Manuel Pizarro. Photo: Filipe Amorim/ Lusa/ EPA
Manuel Pizarro. Photo: Filipe Amorim/ Lusa/ EPA

All family health units to adopt ‘performance related’ pay

Reform will enable up to quarter of million people to (finally) get a family doctor

All Portugal’s new type of healthcare centres, Family Health Units (USF), are this year to see medical professionals’ pay linked to performance.

It is part of a reforming strategy that should enable between 200,000 and 250,000 patients to get their own family doctor for the first time, announced health minister Manuel Pizarro today.

In practice, according to Pizarro, with this change – which the Ministry wants to implement by the end of the year – there will be no more ‘model A and B’ USFs, “because all will be what are now model B’ USFs.

“This means that by the end of the year – probably in the fourth quarter – the current 268 ‘model A’ USFs will also have the remuneration of their professionals linked to performance,” he said, adding that “administrative quotas” for the transition between models will also be “completely eliminated”.

According to Pizarro, one of the advantages of this change is the widening of patient lists – so that up to a quarter of a milion Portuguese currently without an assigned family doctor will finally get one.

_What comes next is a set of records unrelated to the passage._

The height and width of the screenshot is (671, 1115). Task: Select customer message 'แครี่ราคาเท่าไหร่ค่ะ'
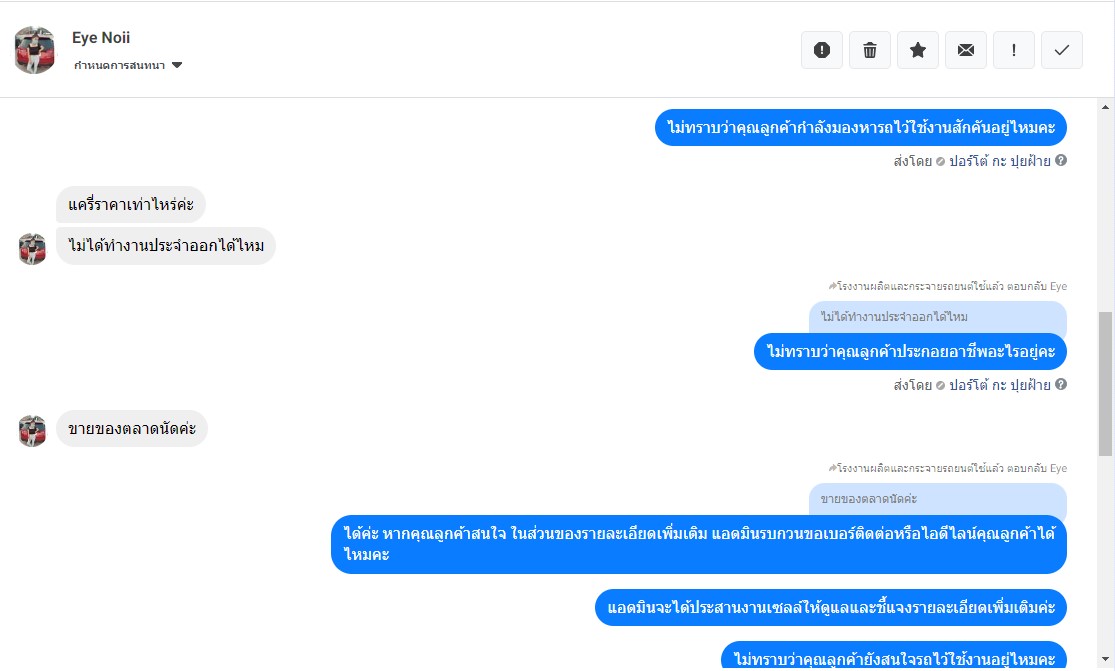[131, 205]
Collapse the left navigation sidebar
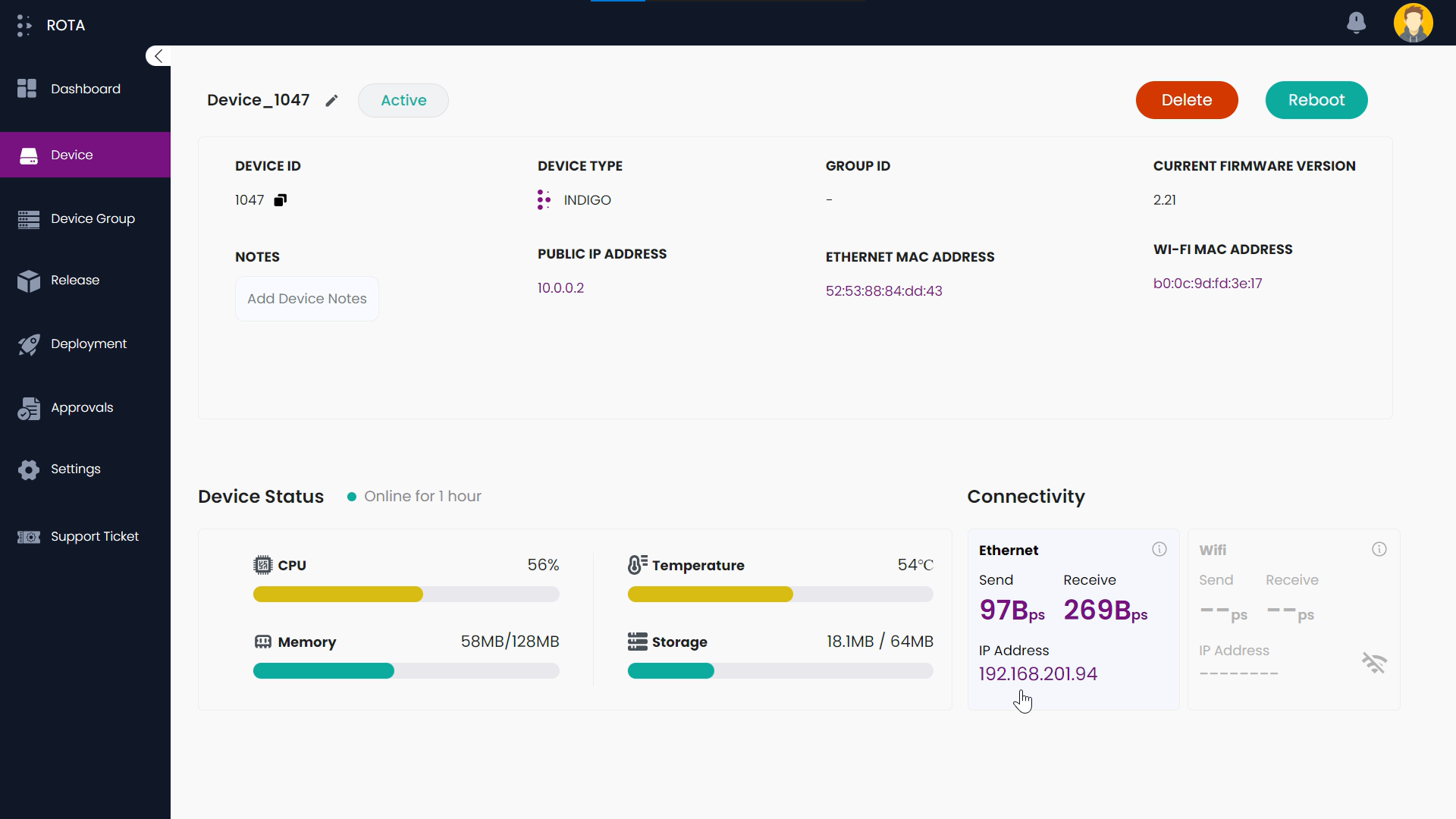This screenshot has height=819, width=1456. tap(158, 56)
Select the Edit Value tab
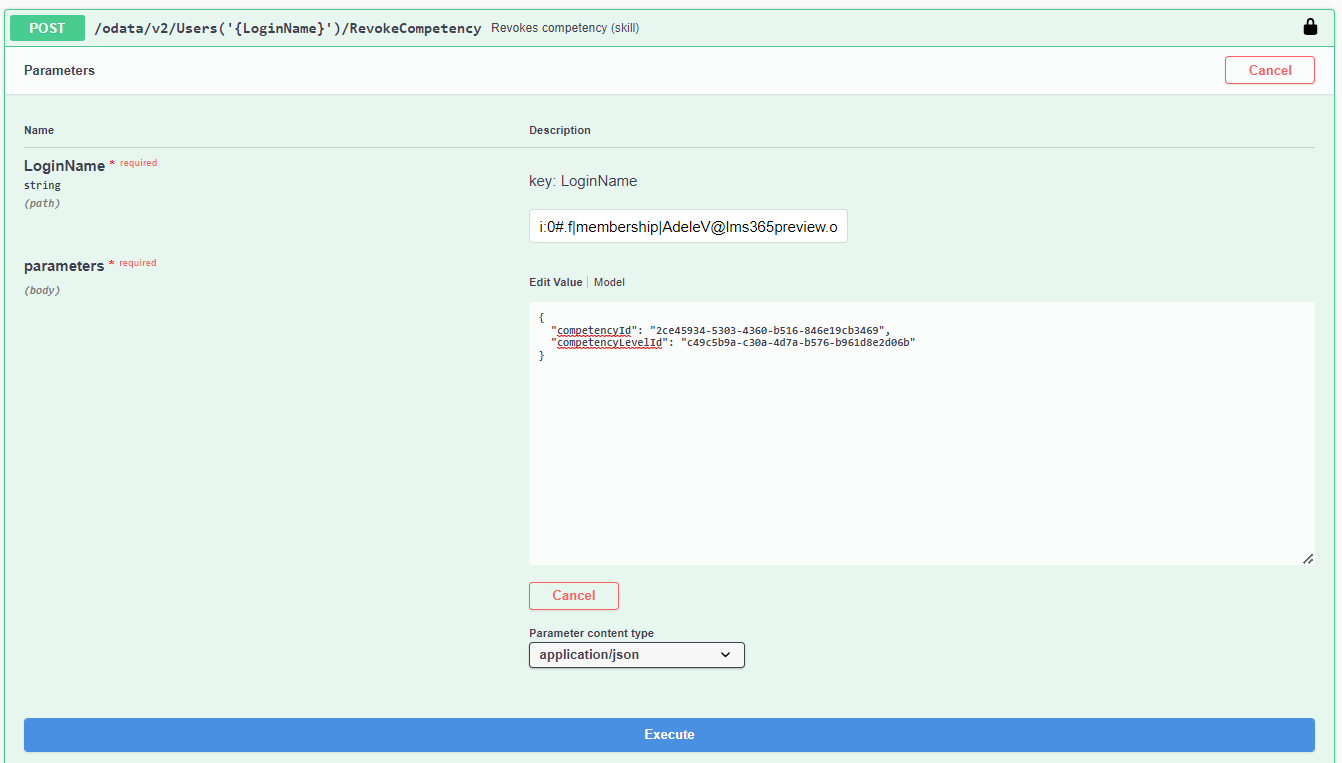The width and height of the screenshot is (1342, 763). [x=555, y=282]
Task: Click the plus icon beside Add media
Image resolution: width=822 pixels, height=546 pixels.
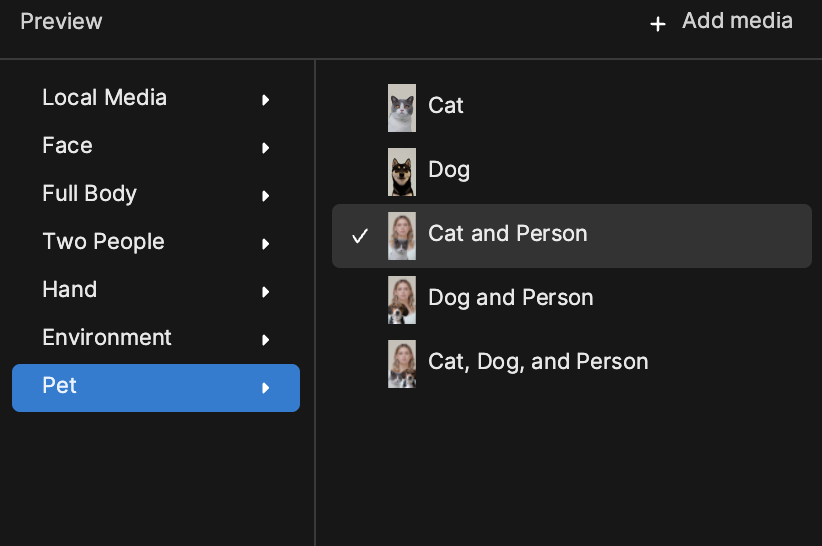Action: click(x=657, y=24)
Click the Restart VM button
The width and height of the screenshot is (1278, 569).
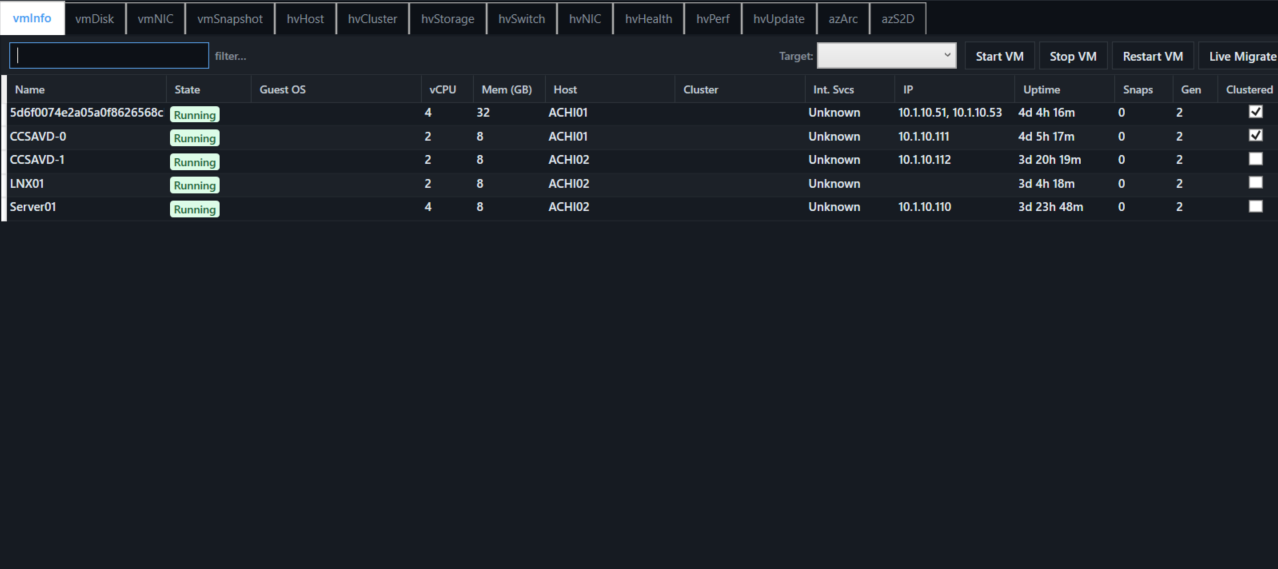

USFs that already operate with performance-related remuneration model “have more favourable results of professional activity”, he told Lusa – something that he argued is  “good” for the health professionals that integrate them.

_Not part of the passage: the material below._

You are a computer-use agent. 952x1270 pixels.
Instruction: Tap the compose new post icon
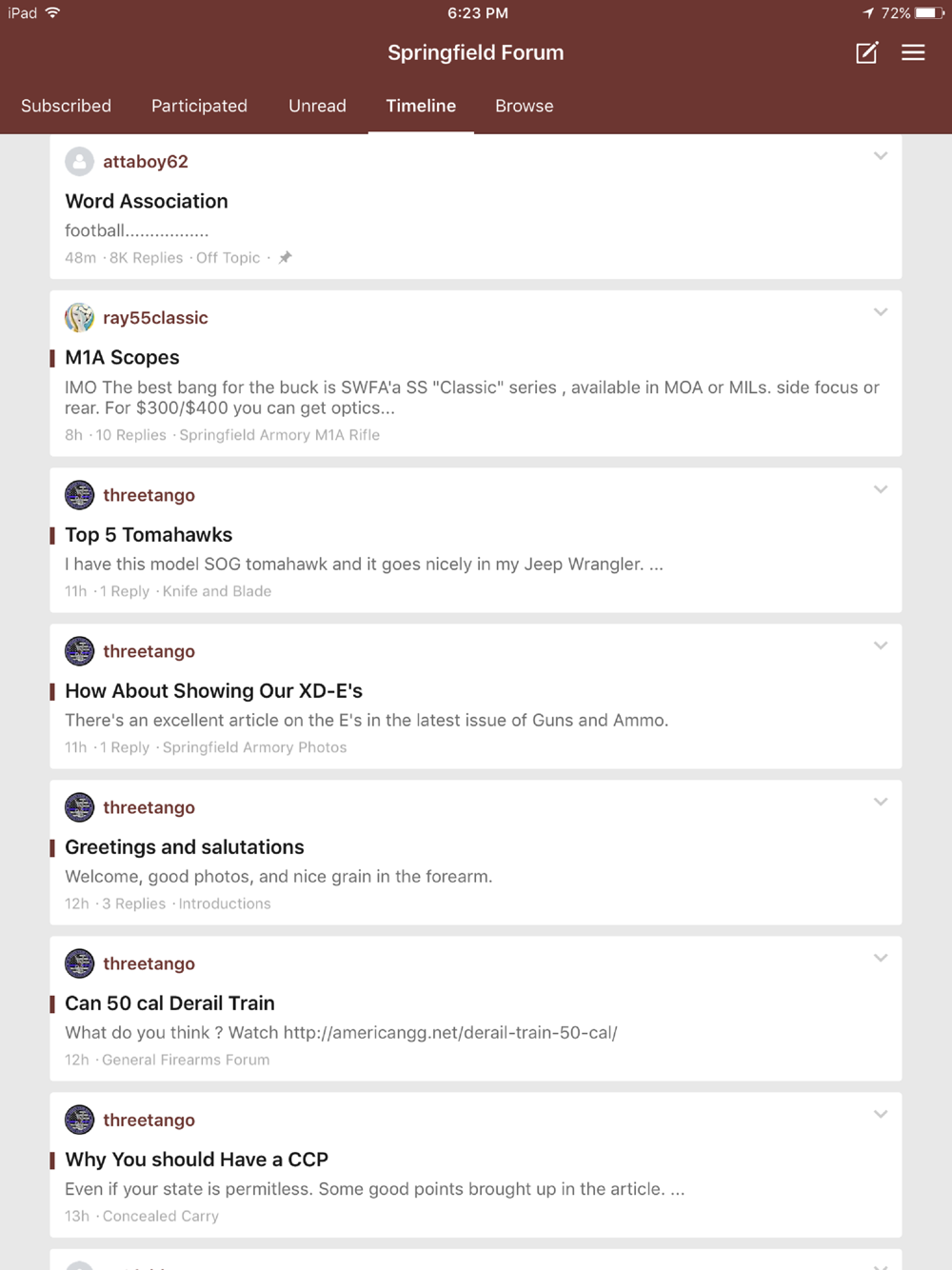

“The pay increases for this number of USFs involve around ninety million euros for all professional health groups,” Pizarro added, suggesting this is also a way of attracting and retaining specialists to the SNS State health service.

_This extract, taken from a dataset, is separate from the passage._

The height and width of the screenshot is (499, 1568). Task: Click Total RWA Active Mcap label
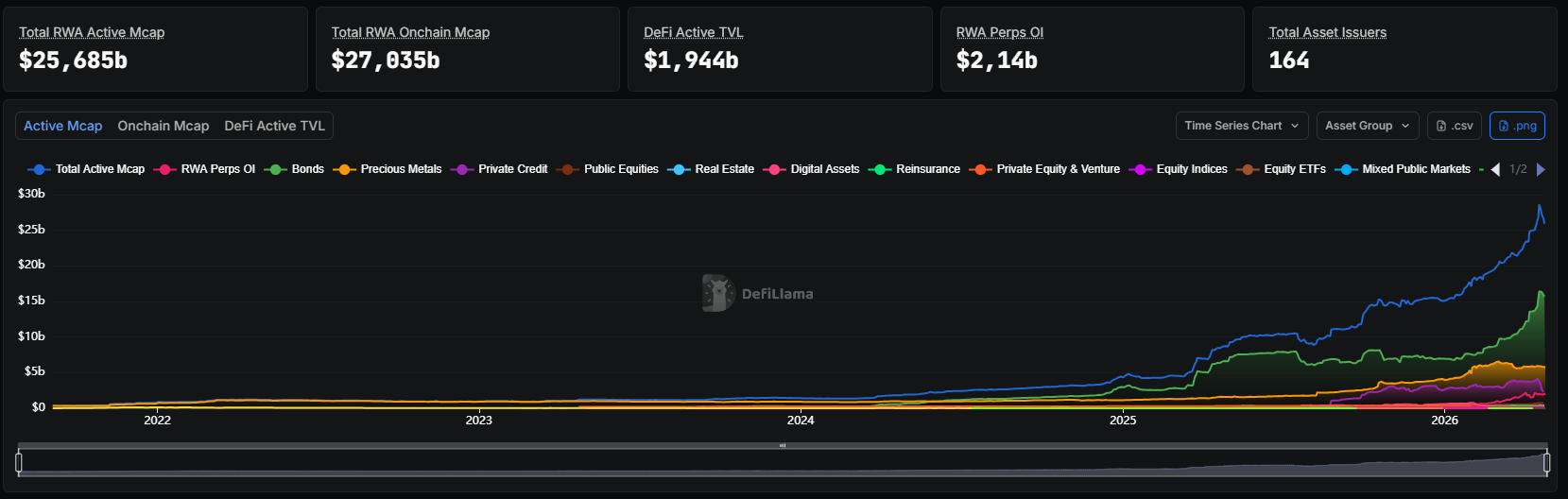tap(92, 32)
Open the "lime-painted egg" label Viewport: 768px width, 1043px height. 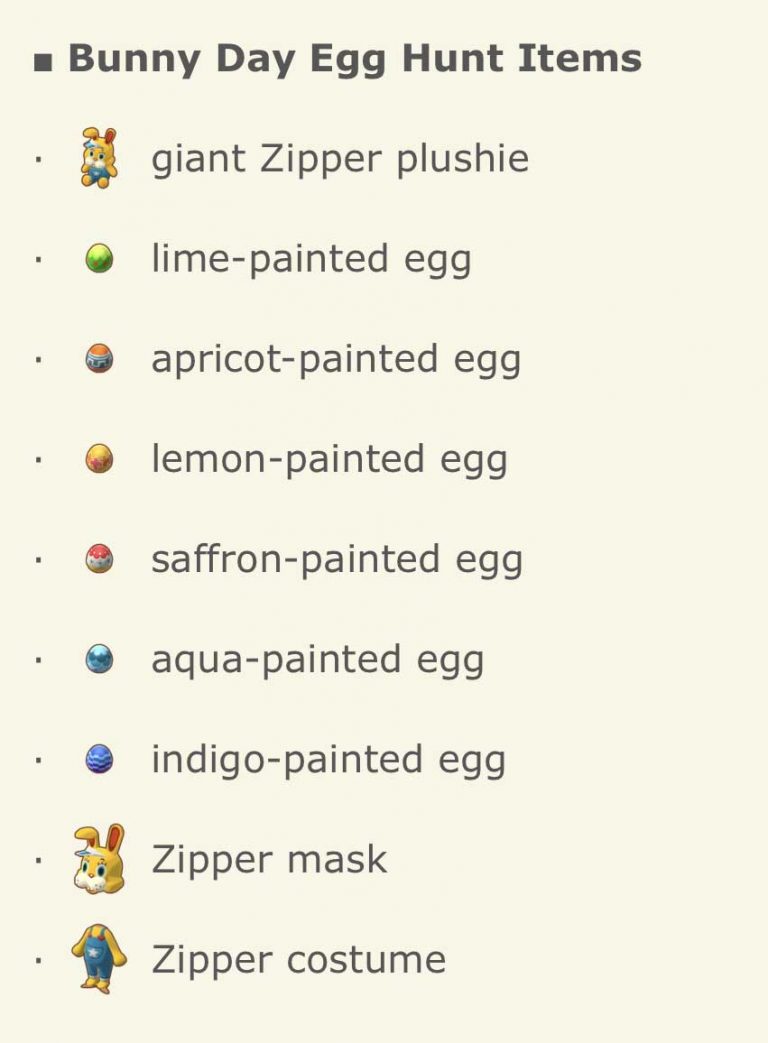(311, 259)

To give an idea of how fast the change is being rolled out, over the 16 years since the first ‘model B’ USF was created, 340 such units have been created, 28 of them this year. 

Model B units are made up of teams of doctors, nurses and clinical secretaries who enter into a contract with the respective Health Centre Groups to provide a response to a given population, which then has access to a family doctor and nurse.

Professionals in USFs of this model take on greater responsibility for ensuring access to healthcare and for the health outcomes in the population, with this corresponding to an incentive materialised in a boost to what they receive in their pay packets.